Ian looked up to the sky, and breathed a deep breath. Mercy looked up in his face, and saw his strangely beautiful smile.

"What are you thinking of, Captain Macruadh?" she said.

"I was thinking," he answered, "that perhaps up THERE"-he waved his arm wide over his head-"might he something like room; hut I doubt it, I doubt it!"

Naturally, Mercy was puzzled. The speech sounded quite mad, and yet he could not be mad, he had danced so well! She took comfort that her father was close behind.

"Did you never feel," he resumed, "as if you could not anyhow get room enough?"

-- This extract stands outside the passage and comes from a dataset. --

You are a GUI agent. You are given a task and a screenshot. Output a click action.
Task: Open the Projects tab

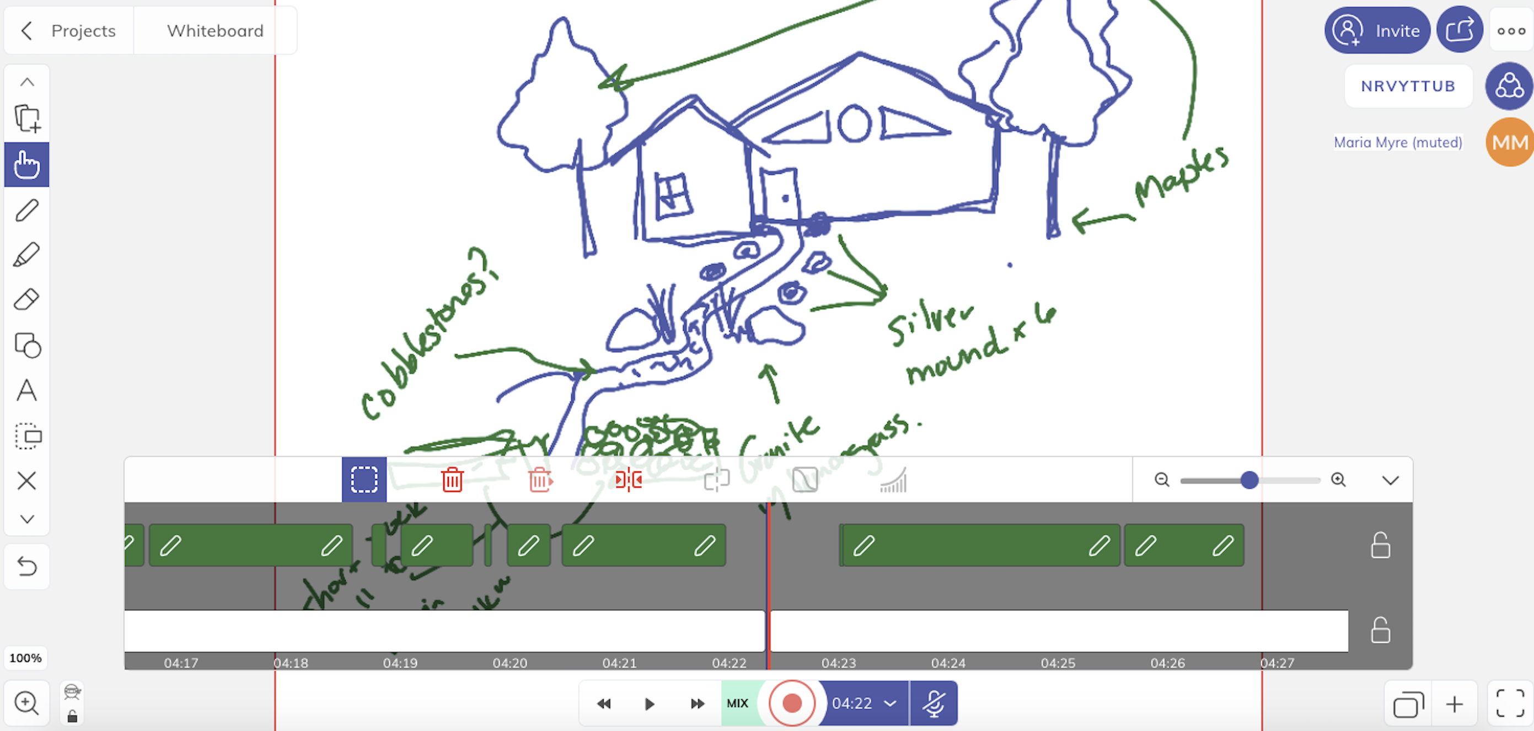point(82,30)
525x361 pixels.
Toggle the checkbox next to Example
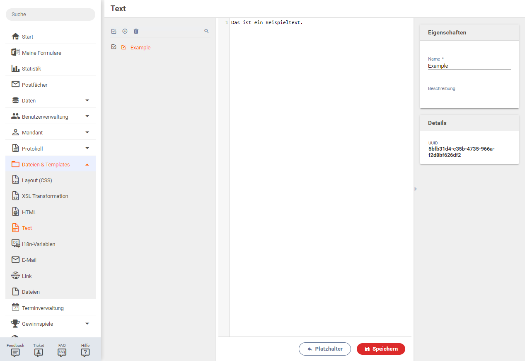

"No," answered Mercy, "never."

Ian fell a thinking how to wake in her a feeling of what he meant. He had perceived that one of the first elements in human education is the sense of space-of which sense, probably, the star-dwelt heaven is the first awakener. He believed that without the heavens we could not have learned the largeness in things below them, could not, for instance, have felt the mystery of the high-ascending gothic roof-for without the greater we cannot interpret the less; and he thought that to have the sense of largeness developed might be to come a little nearer to the truth of things, to the recognition of spiritual relations.

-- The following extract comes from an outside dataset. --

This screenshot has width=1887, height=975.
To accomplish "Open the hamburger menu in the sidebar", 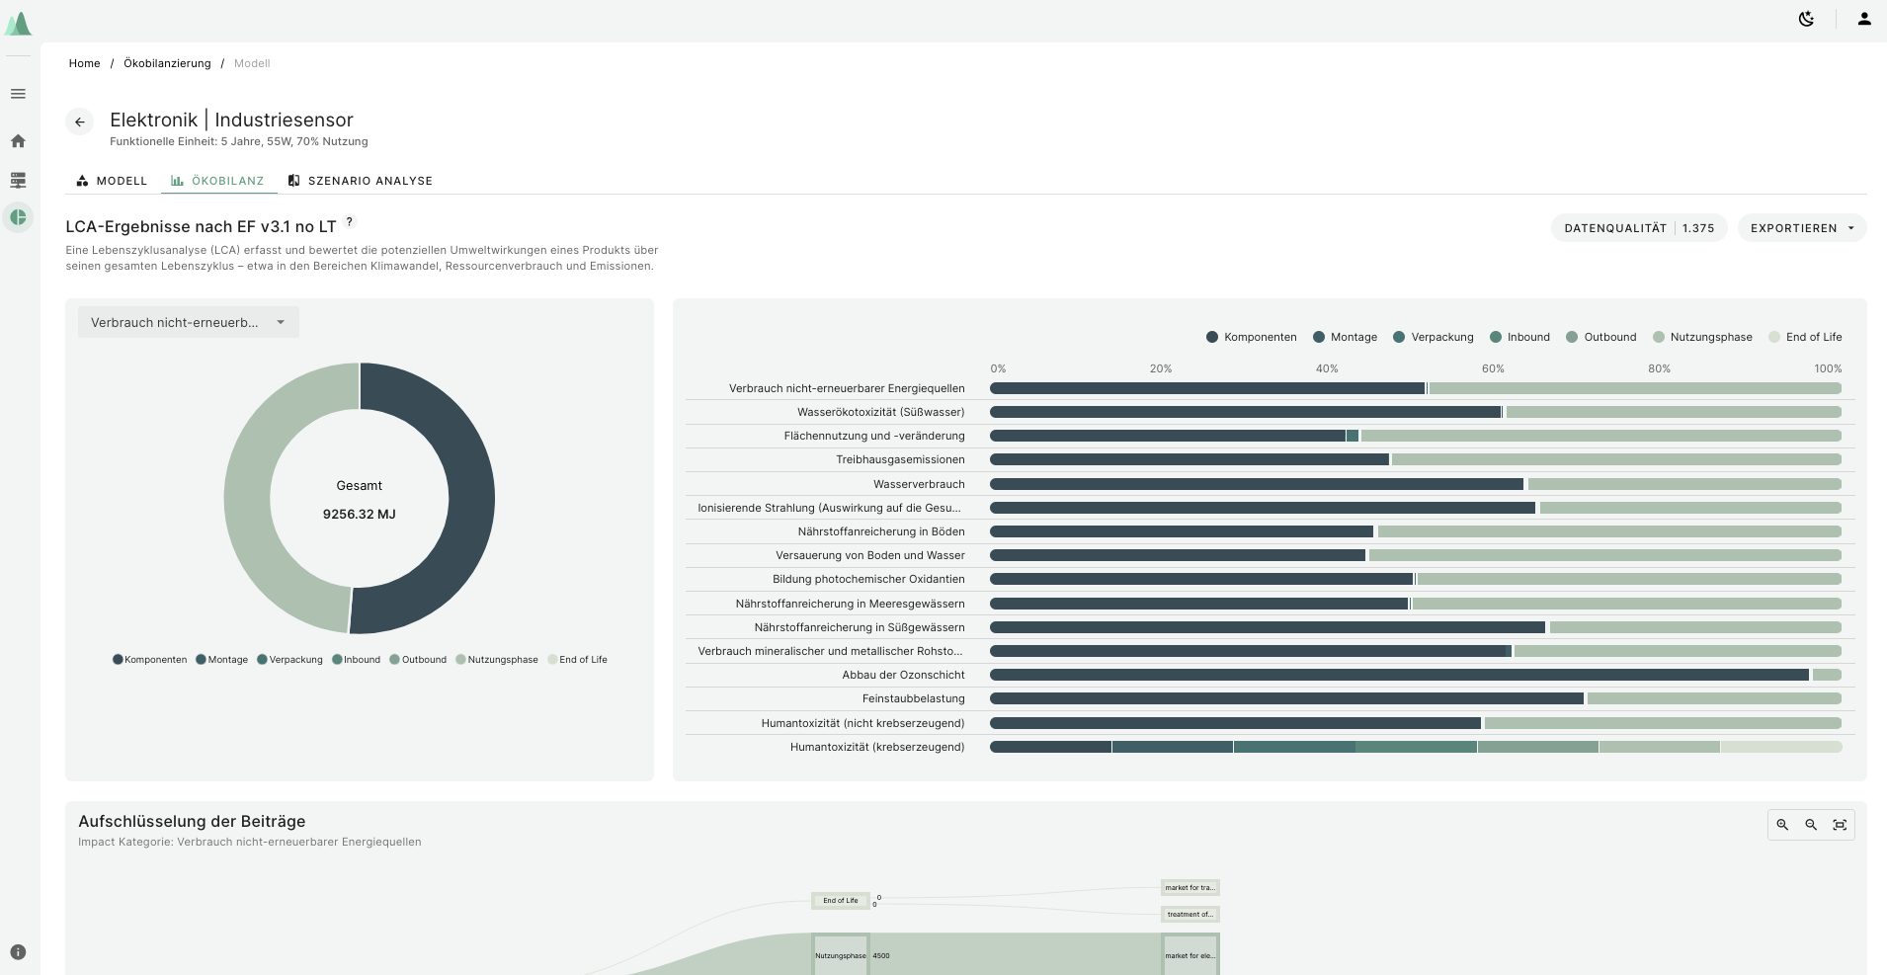I will [18, 93].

"Did you ever see anything very big?" he asked.

"I suppose London is as big as most things!" she answered, after a moment.

"Did you ever see London?" he asked.

"We generally live there half the year."

"Pardon me; I did not ask if you had ever been to London," said Ian; "I asked if you had ever seen London."

"I know the west end pretty well."

"Did it ever strike you as very large?"

"Perhaps not; but the west end is only a part of London."

"Did you ever see London from the top of St. Paul's?"

"No."

"Did you ever see it from the top of Hampstead heath?"

"I have been there several times, but I don't remember seeing London from it. We don't go to London for the sights."

"Then you have not seen London!"

Mercy was annoyed. Ian did not notice that she was, else perhaps he would not have gone on-which would have been a pity, for a little annoyance would do her no harm. At the same time the mood was not favourable to receiving any impression from the region of the things that are not seen. A pause followed.

"It is so delightful," said Ian at length, "to come out of the motion and the heat and the narrowness into the still, cold greatness!"

"You seemed to be enjoying yourself pretty well notwithstanding, Captain Macruadh!"

"What made you think so?" he asked, turning to her with a smile.

"You were so merry-not with me-you think me only a stupid lowland girl; but the other young persons you danced with, laughed very much at things you said to them."

"You are right; I did enjoy myself. As often as one comes near a simple human heart, one's own heart finds a little room."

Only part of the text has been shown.